- **Text extract**:
Arthur & anor -v- Gorman & anor,  IEHC 502 (2017)
|Docket Number:||2012 430 P|
|Party Name:||Arthur & anor, Gorman & anor|
THE HIGH COURT[2012 No. 430 P.]
JOSEPH ARTHUR AND DEIRDRE ARTHUR PLAINTIFFSAND
JOSEPH GORMAN AND J.A. GORMAN CONSULTING LIMITED DEFENDANTS
JUDGMENT of Mr. Justice Eagar delivered on the 28th day of July, 2017
This is a judgment in respect of an application by way of notice of motion on behalf of the first named defendant:
(1) For an order dismissing the plaintiffs claim as against the first defendant for want of prosecution.
(2) Further or in the alternative pursuant to the inherent jurisdiction of this Court, an order dismissing the plaintiffs claim as against the first named defendant on the basis of inordinate and inexcusable delay on behalf of the plaintiffs herein, or in the alternative, orders or directions that this honourable Court deems fit.
The plenary summons was issued against the two defendants by the plaintiffs on the 15th of January, 2012 claiming damages in respect of loss, damage and expenses arising from the negligence, breach of contract and/or breach of duty by the defendants.

- **Exercise input**:
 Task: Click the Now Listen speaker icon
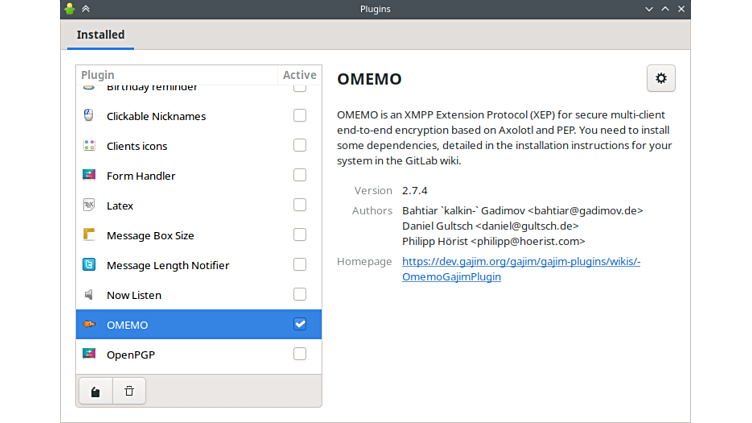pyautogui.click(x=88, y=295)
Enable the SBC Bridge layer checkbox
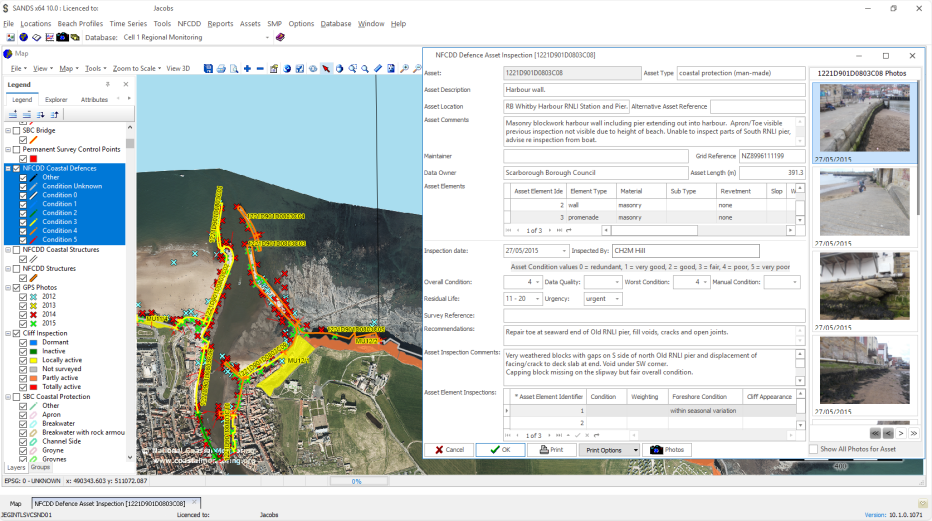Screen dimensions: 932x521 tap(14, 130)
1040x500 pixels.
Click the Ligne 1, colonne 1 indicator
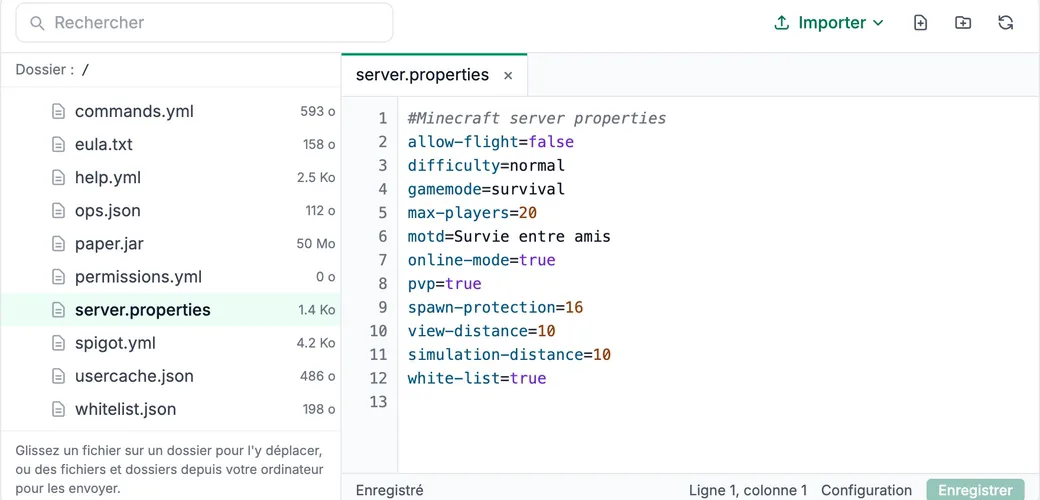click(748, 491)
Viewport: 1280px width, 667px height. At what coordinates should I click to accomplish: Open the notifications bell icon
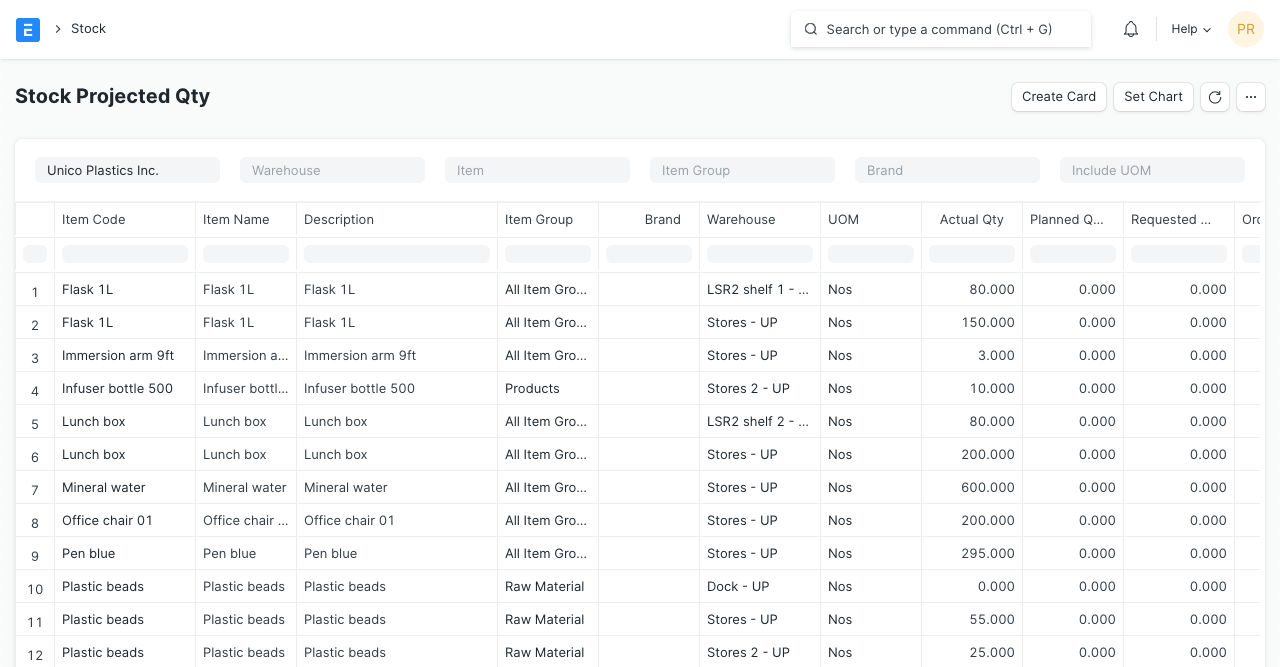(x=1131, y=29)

- **Requests**:
**a)** Answer these questions about the court judgment:
(i) On what date was the judgment delivered?
(ii) On what date was the plenary summons issued?
(iii) What is the docket number?
**b)** Reproduce the stretch of the listing from the line containing "1040x500 pixels." through the end of the listing, leaving out the pictures.
The court judgment and the listing come from unrelated sources.

- **Correct answers**:
**a)**
(i) The 28th day of July, 2017.
(ii) The 15th of January, 2012.
(iii) 2012 430 P.

**b)**
1040x500 pixels.
Click the Ligne 1, colonne 1 indicator
click(748, 491)
Viewport: 1280px width, 667px height. At what coordinates should I click to accomplish: Open the notifications bell icon
(x=1131, y=29)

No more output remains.